Updated: Friday, December 21, 2012
In 2009, Leland E. Peter Floyd sat in a Phoenix airport, poring over letters written by his great-great grandfather, John B. King of New York, a Civil War veteran who died in a Virginia prison hospital.
Floyd, 63, of Sewickley, said on Friday he wants to gather all the documents, papers and other research he has on King and his son, Chester A. King, who also served in the Civil War, and pass that along to the youngest members of his extended family.
“I want to get the young children interested in history again,” said Floyd, a public transportation consultant. “They're going to be studying this in school, and if I can give them a document about the Civil War, wow.”
With the 150th anniversary of the Civil War in full swing, some historians said they're seeing a resurgence in families researching their history to find relatives who might have served.
“We're getting a lot of people coming in. Some are just complete novices, they haven't done any online work or anywhere else,” said Leslie Simon, archives operations director for the National Archives' Philadelphia office.
Historians also said that people are using the Internet to narrow their searches, so that when they talk to historians, they're more specific on what they're looking for, such as their ancestor's battalion or regiment, instead of starting from scratch.
“People don't need us as much anymore,” said Michael Kraus, curator of Soldiers and Sailors Memorial Hall & Museum in Oakland. “Sometimes they need us to help understand what it means ... where (the soldier) fit in the grand scheme of the war.” Mike Litterst, of the National Park Service, said that individual parks, like Gettysburg, are getting fewer research requests, and the organization believes that's because more people are researching online.
Cathy Byrne, a New Kensington native, used Ancestry.com and Find A Grave for research on her great-great grandfather, Union cavalryman Joseph Charlton, who became one of the first members of Pittsburgh's fire department.

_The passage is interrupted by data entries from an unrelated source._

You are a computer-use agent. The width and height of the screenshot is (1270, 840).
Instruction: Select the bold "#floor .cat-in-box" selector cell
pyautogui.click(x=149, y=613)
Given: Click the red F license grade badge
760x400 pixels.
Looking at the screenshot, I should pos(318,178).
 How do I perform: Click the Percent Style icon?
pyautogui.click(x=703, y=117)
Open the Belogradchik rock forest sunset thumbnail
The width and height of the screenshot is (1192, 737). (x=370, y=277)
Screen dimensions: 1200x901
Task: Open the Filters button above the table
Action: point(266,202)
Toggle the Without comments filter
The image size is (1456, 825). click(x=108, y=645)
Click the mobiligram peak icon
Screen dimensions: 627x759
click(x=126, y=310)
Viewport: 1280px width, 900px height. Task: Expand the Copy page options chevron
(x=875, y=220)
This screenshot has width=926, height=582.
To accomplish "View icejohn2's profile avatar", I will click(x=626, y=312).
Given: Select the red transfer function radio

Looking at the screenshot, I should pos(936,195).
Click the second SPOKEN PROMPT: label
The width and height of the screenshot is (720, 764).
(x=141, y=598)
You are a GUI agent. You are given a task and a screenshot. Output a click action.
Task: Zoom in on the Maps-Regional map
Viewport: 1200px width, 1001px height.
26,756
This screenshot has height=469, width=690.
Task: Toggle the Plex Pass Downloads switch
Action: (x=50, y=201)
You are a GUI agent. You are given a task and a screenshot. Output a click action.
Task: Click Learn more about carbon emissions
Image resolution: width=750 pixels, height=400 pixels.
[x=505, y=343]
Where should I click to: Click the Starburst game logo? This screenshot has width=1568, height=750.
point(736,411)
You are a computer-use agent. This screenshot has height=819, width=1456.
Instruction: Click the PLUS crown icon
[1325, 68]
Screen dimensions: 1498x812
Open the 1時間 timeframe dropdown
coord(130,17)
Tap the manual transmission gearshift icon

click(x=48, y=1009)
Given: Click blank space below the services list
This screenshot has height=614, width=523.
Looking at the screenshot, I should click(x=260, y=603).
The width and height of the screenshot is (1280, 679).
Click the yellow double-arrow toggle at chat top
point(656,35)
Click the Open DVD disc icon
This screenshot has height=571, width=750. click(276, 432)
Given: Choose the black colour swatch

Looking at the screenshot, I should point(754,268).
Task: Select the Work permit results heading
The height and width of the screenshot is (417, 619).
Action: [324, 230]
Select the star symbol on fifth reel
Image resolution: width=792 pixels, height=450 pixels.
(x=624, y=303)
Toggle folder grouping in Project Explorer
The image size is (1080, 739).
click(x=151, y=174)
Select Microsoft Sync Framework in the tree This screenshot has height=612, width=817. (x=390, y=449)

On Saturday, an honor guard of Pittsburgh firefighters and Civil War re-enactors stood before Charlton's grave, which got a new tombstone in South Side Cemetery in Carrick, while nearly three dozen of Charlton's distant relatives gathered to remember him.
“For me, it's exciting to put all the pieces together and see the results,” said Byrne, 56, a retired state trooper from Orlando, Fla., who noted that some family members at the cemetery met for the first time yesterday.
Family lore said that Charlton was wounded in the battle of Gettysburg and rode his horse back to Pittsburgh, where he died, but research showed that wasn't quite the case.
Records showed that Charlton re-enlisted after he was wounded. He died in 1884.
“I feel a sense of pride in seeing what he did for our country,” said relative Casey Spirk, 26, of Pennsbury Village. “It's a sense of pride we should all have as Americans.”
Floyd's research led him to distant cousin Jeffrey Olson, who works for the Office of Communications in the National Park Service. Olson said he's looking forward to a reunion with his Pennsylvania relatives next year in Culpepper, Va., that will commemorate the King history.
Floyd's search was easier than most, as his cousin, Rosemary Seelt, wrote a book, called “The Family History of John B. King of Malone N.Y.” Floyd's mother, Clara King Floyd Ryan, also gathered documents.
“There are thousands of families stumbling across this information,” Olson said. “Or they've been cultivating this information for years, and now the family has to listen to stories for an hour or so.”
Simon believes that interest in the Civil War remains high, not just because of the anniversary.
“There's still antagonism. There are still race relations problems. There are still different political opinions,” Simon said.